Memleket isterim
Gök mavi, dal yeşil, tarla sarı olsun;
Kuşların çiçeklerin diyarı olsun.
Memleket isterim
Ne başta dert, ne gönülde hasret olsun;
Kardeş kavgasına bir nihayet olsun.
Memleket isterim
Ne zengin fakir, ne sen ben farkı olsun;
Kış günü herkesin evi barkı olsun.
Memleket isterim
Yaşamak, sevmek gibi gönülden olsun;
Olursa bir şikâyet ölümden olsun.
Cahit Sıtkı Tarancı’ya ait şiiri her gün dilimden düşürmez oldum. Şair memleket sevgisi temalı şiir ile nasıl bir memleket özlemi içerisinde olduğunu okuruyla paylaşmış. Ülkemizin her yeri ayrı ayrı güzel. Tarihi, kültürü, mistik yapısı, ormanı, denizi, taşı, toprağı o kadar kıymetli ve zengin ki. Turistlerin akın akın gelmesi çok doğal. Bizim sorunumuz bu değerlere sahip çıkmamak. Gök nasıl mavi kalsın! Gaziantep girişinden başladığımız an tüm fabrika bacalarından; 4 yaşında ki ikiz yeğenlerimin yangın çıkmış diyeceği kadar dumanlar havada uçuşuyor. Sokaklar da özellikle Suriyeli vatandaşların kullandığı motosikletlerin egzoz gazları adeta hava kirletmek için sıraya geçmiş gibiler di.1000 dönümlük alana kurulmuş Türkiye’nin en büyük hayvanat bahçesini gezme fırsatım oldu. Şehrin çıkışındaki burç ormanları içerisinde yer alıyor. Girişte otopark konusunda her zaman olduğu gibi kuralsız park sorunu yaşadım. Yeşil alana yayılmış insanlar yediklerini, içtiklerini çöp kutusuna değil ortalıklara atmışlar. Hayvanlara yiyecek vermek yasaktır levhasını okumalarına rağmen kurtların bulunduğu yere su şişesi gözümün önünde atıldı. Ağaçlar nasıl yeşil kalsın! Hayvanlar nasıl güvende olsun! Çocuk oyuncak müzesini gezdik. Muhteşem düşünülmüş ve çocuklarınızı mutlaka götürmenizi tavsiye ederim. Yiyecekle girmek yasaktır yazısını gördüm. Maalesef çocuğun elinde dondurma vardı. Müze de nasıl davranılması gerektiğini küçük yaşta öğretmemiz gerekir. Müzelere yiyecek, içecekle girilmez. Hiç bir şeye dokunulmaz. Gaziantep akşamından ve sokaklardaki tarifsiz pis kokudan hiç bahsetmesem daha iyi olur. Zengin mutfak kültürüne sahip, halkının Kurtuluş Savaşı’nda işgal ordularına karşı verdiği mücadeleyle adeta destan yazan…

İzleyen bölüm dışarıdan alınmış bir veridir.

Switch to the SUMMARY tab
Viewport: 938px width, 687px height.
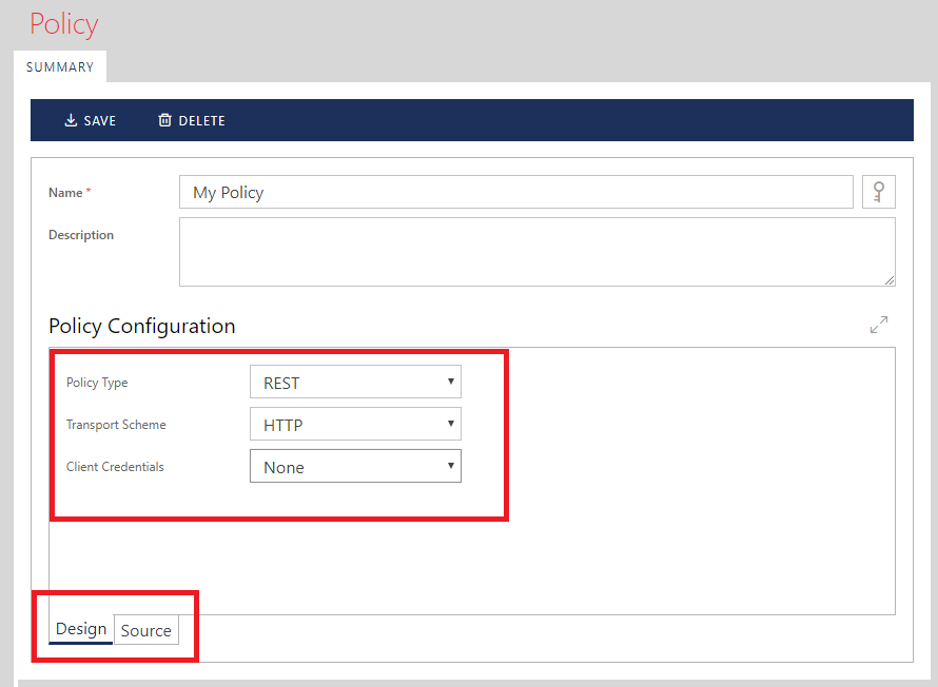point(60,67)
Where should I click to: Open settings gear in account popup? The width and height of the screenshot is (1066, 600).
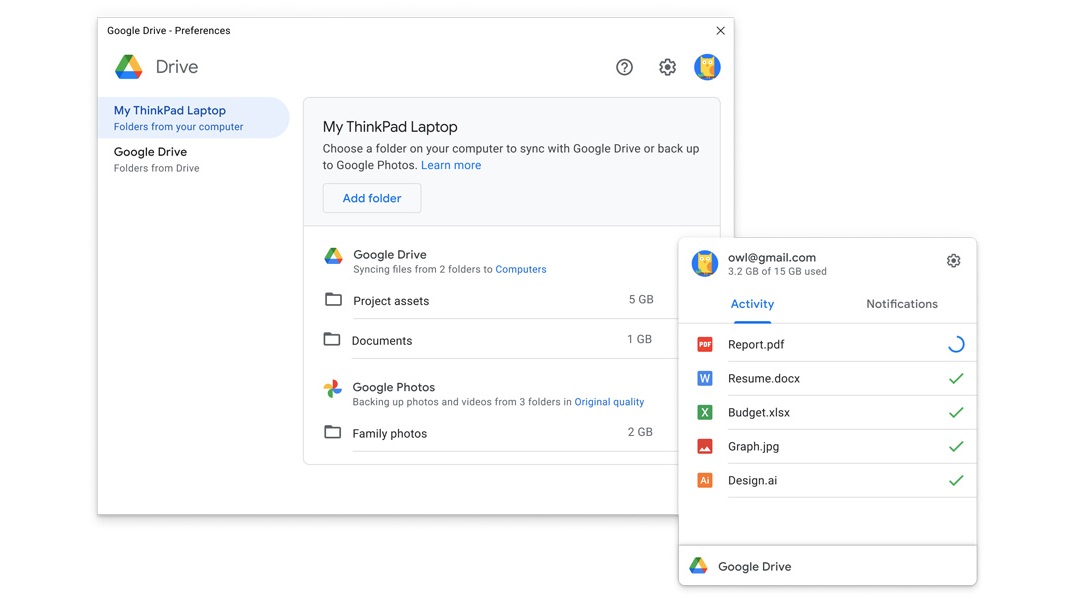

Gaziantep’te Zeugma Müzesi, Kalesi, Bakırcılar çarşısıyla meşhur bir yerin bu şekilde olması içimi burktu. Oradan gizemli hikâyesi olan Halfeti’ye geçtim.
Halfeti’de tekne turunu katıldım. Teknenin üst katından 2 tane kola kutusu atıldı. Kaptan 5 kez uyardı. Suyun kıymetini bilmiyoruz. Gelecekte dünyada su krizleri yaşanılacağı kimin umurunda. İnsanların birbirine sevgi ve saygısı hiç kalmamış. Otel girişinde insanlar günaydın, iyi akşamlar diyerek bir tebessüm ederlerdi. Şimdiler de neden selam veriyorsun diye bakıyorlar. Kardeş kavgasına nihayet olsa da insanların kavgasına nihayet yok gibi. Sosyal değerlerimiz yozlaşmaya yüz tutmuş. Ne tohumun, ne ağacın, ne suyun, ne dostluğun, ne memleketimizin kıymetini bilmiyoruz. Bir kadın olarak giydiğim kıyafetten dolayı aşırı rahatsızlık duyacağım şekilde bakılmasını, erk beyinlerin her geçen gün daha baskın hareket etmesi vah memleketim vah dedirtti.
Seneler öncesinden yazılmış şiiri birkaç kez okumanızı ve en çok da; Yaşamak, sevmek gibi gönülden olsun.” mutlu, huzur dolu, rahat bir hayat tarzı “için her şeyin kıymetini bilerek hareket etmemiz gerektiğini unutmayalım.
Benim halim memleketin hali gibi. Ne zaman düzelir, değişime uğrar diye soracak olursak cevabı çok basit: Kitap okuyanların sayısının, evlilik programlarını izleyenlerin sayısını geçtiği zaman.